Comme le temps nous est compté et conté (car c'est nous qui nous racontons les histoires, c'est nous qui les écrivons, et ce faisant nous nous racontons des histoires, car raconter une histoire c'est se raconter une histoire, on y croit et pourtant ce n'est pas croyable, ce qui n'enlève rien au pouvoir sans doute considérable des croyances), il faut bien opter pour une histoire. 

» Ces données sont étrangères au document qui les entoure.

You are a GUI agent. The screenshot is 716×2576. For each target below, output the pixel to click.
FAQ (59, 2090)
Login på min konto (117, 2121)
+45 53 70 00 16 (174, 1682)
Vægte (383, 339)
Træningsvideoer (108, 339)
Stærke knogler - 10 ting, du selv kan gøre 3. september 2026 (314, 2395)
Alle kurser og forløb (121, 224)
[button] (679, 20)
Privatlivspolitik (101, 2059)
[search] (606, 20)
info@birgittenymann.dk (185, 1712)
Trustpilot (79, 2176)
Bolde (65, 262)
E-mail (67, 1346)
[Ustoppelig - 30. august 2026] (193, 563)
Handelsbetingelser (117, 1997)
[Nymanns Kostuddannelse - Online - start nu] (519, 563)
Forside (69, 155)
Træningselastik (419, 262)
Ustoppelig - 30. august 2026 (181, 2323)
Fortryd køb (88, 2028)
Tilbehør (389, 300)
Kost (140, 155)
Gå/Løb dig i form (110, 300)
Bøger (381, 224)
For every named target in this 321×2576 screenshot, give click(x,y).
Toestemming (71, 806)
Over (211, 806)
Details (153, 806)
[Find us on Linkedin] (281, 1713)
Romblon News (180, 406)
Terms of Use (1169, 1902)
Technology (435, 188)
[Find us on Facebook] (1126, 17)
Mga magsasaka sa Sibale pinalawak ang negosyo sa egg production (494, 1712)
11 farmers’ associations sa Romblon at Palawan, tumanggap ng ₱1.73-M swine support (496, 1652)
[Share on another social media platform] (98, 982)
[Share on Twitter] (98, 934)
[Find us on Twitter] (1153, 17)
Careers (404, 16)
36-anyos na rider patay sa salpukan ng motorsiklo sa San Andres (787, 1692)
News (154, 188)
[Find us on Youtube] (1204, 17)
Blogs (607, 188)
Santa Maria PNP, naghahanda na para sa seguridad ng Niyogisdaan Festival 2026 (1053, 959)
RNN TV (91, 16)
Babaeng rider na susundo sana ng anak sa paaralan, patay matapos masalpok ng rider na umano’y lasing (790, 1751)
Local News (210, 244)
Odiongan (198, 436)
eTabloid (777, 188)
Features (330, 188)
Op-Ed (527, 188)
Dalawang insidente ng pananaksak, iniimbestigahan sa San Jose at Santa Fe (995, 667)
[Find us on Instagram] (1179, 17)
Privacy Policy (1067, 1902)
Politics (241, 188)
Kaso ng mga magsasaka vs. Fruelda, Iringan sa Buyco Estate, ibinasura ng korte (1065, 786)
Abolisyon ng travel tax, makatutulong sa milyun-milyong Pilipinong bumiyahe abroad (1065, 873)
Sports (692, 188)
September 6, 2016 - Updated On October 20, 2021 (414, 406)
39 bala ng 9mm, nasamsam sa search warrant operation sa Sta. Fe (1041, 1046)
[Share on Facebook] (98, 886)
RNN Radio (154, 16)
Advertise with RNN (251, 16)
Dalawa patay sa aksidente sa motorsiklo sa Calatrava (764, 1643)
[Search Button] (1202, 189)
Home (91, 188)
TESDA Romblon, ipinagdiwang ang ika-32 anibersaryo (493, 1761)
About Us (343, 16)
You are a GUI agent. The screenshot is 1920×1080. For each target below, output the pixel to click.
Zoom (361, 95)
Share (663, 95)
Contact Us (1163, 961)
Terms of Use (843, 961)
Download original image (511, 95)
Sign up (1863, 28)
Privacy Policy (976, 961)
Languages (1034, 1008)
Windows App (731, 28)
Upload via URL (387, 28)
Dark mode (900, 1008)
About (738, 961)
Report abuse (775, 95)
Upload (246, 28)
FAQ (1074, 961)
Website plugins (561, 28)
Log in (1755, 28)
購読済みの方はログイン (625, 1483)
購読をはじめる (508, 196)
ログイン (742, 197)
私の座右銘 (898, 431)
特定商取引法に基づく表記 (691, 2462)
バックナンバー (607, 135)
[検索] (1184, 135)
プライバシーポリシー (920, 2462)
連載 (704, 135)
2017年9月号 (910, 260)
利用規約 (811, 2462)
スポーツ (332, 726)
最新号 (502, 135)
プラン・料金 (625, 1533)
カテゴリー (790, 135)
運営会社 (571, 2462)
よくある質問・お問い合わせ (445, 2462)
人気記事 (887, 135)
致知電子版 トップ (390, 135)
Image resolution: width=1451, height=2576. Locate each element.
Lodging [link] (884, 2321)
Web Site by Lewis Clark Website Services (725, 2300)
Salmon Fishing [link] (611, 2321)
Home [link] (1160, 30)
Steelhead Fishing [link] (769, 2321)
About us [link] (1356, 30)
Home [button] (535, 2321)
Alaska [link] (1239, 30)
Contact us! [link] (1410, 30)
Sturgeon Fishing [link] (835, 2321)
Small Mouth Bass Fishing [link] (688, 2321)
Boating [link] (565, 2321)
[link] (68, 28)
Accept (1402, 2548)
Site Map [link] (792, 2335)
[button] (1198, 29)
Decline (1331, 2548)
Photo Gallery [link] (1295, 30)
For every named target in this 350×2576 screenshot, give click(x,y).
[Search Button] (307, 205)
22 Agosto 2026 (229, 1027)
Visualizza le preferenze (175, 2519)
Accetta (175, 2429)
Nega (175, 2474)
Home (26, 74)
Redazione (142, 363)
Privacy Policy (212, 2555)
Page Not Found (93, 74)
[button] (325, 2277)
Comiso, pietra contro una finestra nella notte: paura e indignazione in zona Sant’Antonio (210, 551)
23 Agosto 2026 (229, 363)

J'opte à cette étape pour celle-ci : moi (petit moi, tout tout petit moi), l'individu JCG, je n'ai aucune raison d'être qui me serait extérieure, je suis arrivé au monde avec un donné initial issu de toutes sortes d'histoires, familiales, nationales, culturelles, je suis mortel et tant que je suis vivant, je suis unique; dans cet horizon de ma mort, que puis-je faire d'autre que vivre ma vie au sens où l'ami Montaigne l'entendait (pour moi, donc j'aime la vie, tout bon, il a fait tout bon; notre grand et glorieux chef d'oeuvre c'est vivre à propos; toutes autres choses, régner, thésauriser, bâtir n'en sont qu'appendices et adminicules pour le plus). Je vais essayer d'être de plus en plus cosmopoli. Courtois avec tout ce qui vit, pierres y comprises, et paysages. Visages aussi.